:: Direction ::
Copy the items below word for word, from the line containing "will (x=1830, y=421)." through the line containing "Looking at the", with both of those lines included.

######

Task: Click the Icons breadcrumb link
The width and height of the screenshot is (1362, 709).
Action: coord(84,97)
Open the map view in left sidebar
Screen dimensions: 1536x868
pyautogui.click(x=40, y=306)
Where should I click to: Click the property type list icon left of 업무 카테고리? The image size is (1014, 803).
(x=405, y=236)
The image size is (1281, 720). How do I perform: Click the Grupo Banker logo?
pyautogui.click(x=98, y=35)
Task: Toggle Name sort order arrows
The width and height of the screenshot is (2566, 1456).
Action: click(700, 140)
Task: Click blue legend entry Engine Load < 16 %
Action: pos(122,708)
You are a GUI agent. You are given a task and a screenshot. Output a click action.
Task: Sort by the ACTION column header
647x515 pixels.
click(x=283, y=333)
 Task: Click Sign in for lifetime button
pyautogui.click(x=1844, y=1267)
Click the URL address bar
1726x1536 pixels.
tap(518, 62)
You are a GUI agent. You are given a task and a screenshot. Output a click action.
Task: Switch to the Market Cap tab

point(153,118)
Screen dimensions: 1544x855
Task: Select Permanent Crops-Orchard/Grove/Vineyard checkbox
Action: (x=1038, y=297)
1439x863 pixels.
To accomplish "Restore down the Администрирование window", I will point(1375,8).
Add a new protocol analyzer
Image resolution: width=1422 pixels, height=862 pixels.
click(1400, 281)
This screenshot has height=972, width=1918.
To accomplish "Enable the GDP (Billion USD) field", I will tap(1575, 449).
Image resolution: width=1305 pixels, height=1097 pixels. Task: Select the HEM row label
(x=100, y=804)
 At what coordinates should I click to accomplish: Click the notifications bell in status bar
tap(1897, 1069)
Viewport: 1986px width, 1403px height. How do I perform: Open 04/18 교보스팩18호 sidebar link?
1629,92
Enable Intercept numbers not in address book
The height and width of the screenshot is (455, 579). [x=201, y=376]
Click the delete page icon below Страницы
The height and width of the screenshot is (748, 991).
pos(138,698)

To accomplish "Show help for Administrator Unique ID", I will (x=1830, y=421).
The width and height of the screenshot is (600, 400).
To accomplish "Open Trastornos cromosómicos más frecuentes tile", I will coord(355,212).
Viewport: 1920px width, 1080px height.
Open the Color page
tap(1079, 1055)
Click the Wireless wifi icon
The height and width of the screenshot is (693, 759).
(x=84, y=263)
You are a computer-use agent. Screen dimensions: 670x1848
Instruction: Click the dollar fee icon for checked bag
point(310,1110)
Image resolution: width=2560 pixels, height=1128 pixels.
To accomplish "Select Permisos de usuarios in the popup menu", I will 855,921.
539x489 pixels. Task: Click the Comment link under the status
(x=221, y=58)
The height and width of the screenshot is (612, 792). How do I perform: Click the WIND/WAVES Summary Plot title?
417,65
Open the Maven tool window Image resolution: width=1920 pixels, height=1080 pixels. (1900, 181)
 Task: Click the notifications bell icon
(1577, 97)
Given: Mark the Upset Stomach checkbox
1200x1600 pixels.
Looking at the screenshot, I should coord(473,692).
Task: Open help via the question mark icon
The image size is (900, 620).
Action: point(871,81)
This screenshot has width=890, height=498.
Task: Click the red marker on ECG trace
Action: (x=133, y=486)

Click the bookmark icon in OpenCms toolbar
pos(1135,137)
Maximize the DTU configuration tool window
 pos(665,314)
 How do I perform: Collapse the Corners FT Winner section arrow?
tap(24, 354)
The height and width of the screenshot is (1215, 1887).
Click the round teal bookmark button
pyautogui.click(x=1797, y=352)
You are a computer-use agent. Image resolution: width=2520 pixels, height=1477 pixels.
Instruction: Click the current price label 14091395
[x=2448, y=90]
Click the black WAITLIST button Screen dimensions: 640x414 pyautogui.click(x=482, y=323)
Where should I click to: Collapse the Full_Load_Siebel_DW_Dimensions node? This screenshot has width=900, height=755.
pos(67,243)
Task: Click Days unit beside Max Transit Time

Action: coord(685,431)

######

:: Task answer ::
To accomplish "Show help for Administrator Unique ID", I will (x=1830, y=421).
The width and height of the screenshot is (600, 400).
To accomplish "Open Trastornos cromosómicos más frecuentes tile", I will coord(355,212).
Viewport: 1920px width, 1080px height.
Open the Color page
tap(1079, 1055)
Click the Wireless wifi icon
The height and width of the screenshot is (693, 759).
(x=84, y=263)
You are a computer-use agent. Screen dimensions: 670x1848
Instruction: Click the dollar fee icon for checked bag
point(310,1110)
Image resolution: width=2560 pixels, height=1128 pixels.
To accomplish "Select Permisos de usuarios in the popup menu", I will 855,921.
539x489 pixels. Task: Click the Comment link under the status
(x=221, y=58)
The height and width of the screenshot is (612, 792). How do I perform: Click the WIND/WAVES Summary Plot title?
417,65
Open the Maven tool window Image resolution: width=1920 pixels, height=1080 pixels. (1900, 181)
 Task: Click the notifications bell icon
(1577, 97)
Given: Mark the Upset Stomach checkbox
1200x1600 pixels.
Looking at the screenshot, I should coord(473,692).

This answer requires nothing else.